Once it did, he shook his head, even though that wasn’t an honest answer.

“Would you like to?” the man asked.

Charlie knew what it was to have a photograph taken, of course. His father had had two taken of their family in the past few years. The most recent one sat in a frame in the parlor at home.

Not home now, his parents’ house.

He wouldn’t have been surprised if his father had yanked that photograph from its frame and ripped him out of it, or tarred over his image in black as if he’d never been part of any family to begin with.
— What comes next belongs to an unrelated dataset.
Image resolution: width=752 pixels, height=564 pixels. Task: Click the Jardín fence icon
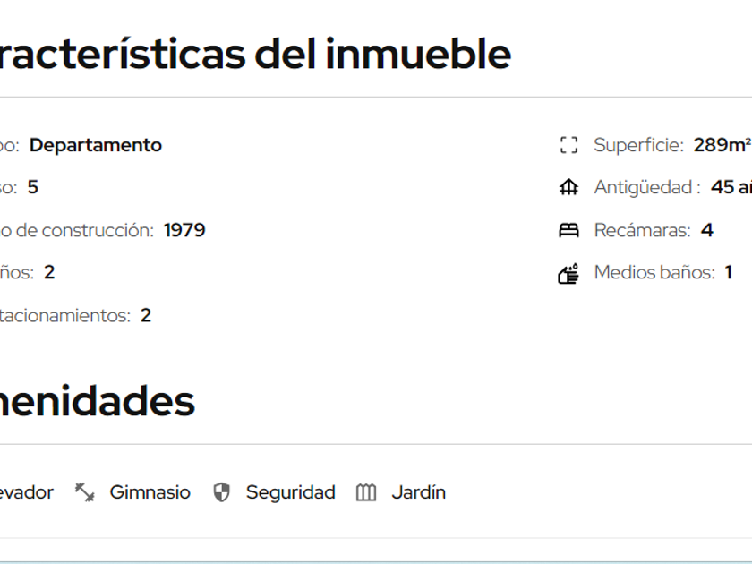point(366,492)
“I am a photographer,” the man said when Charlie took too long to react to him. “I take a very specific kind of photograph that I sell to a unique sort of gentleman. I pay five shillings, I’ll feed you and give you a bath, and you never have to pretend to know me if you see me again.”

Five shillings for a photograph? That was more than he’d been paid at the accountancy office in the six months he’d worked there.

“I photograph nudes,” the man went on. “In particular positions.”

Charlie sucked in a sudden breath. Five shillings for photographs of debauchery.

His debauchery.

The idea of it had his skin prickling and his insides fizzing.

Imagine capturing those moments of transcendence forever.

The man smiled. “So you understand?”

Charlie nodded. His pulse raced and some of the memories he was certain he should forget but didn’t want to sparked in his brain. Lovely, heated memories. Wicked memories.

“Are you interested?” the man asked, the same sort of sparks in his eyes.

The man waited for him, studying him as if he were already framing the photographs and hanging them in a prized place. And then gazing at them as he took himself in hand.

Heat spilled through Charlie, guilty and tempting and sharp. He’d followed that heat before, and look where it’d gotten him.

Then again, he was going to die anyhow. Why not die with a taste of heaven before he ended up eternally in hell?

He nodded.

“Good,” the man said, letting go of his jaw.

Charlie felt the loss of the man’s touch immediately.

The man gestured for Charlie to follow him, but turned back and asked, “Are you older than eighteen?”

A shiver passed through Charlie’s gut, coalescing in his balls. The man must have wanted something beyond the ordinary.

Charlie swallowed, knowing full well what his answer would commit him to, and nodded.

The man smiled. “Perfect,” he said. “Follow me. I think this will be an arrangement that we’ll both benefit from.”

Charlie followed. At that point, knowing full well the dangers that reached for him from the shadows all around him, he didn’t think he had any choice. It was either die at the hands of the next cutpurse who found him huddled between empty crates behind some dank pub or lose himself to the depravities of a man who had dubious plans for him.

Even though he’d been born and raised in London, Charlie wasn’t familiar with all its streets and corners. Most of his life had been lived in Bermondsey. He could count the number of times he’d ventured north of the Thames in his twenty years on one hand.

He’d crossed over the river deliberately when he’d been discovered and his father had thrown him out. It had seemed poetic and fitting that he should divide his life before being caught with his trousers down and after with an entire river.Even though it’d only been a month, the two parts of his life felt so different as to be unrecognizable to each other.

The London that his savior walked him through on the north side of the river was worlds away from the south. The buildings were older and statelier. Oxford Street was a mad, bustling mess, even compared to the factories that had surrounded Charlie in his childhood. The rows of neat houses and small businesses along Wigmore Street represented an entirely different world to Charlie.

At the same time, he wasn’t at all surprised when they reached a small but neat building with a shingle depicting a camera hanging by its door and thick curtains drawn to conceal its interior. It was far grander than the crowded, stuffy shop his father had bundled his family off to for their portrait. The man unlocked the front door with a key he drew from the same pocket where he’d stashed his baton, then held it, arm extended, for Charlie to walk inside.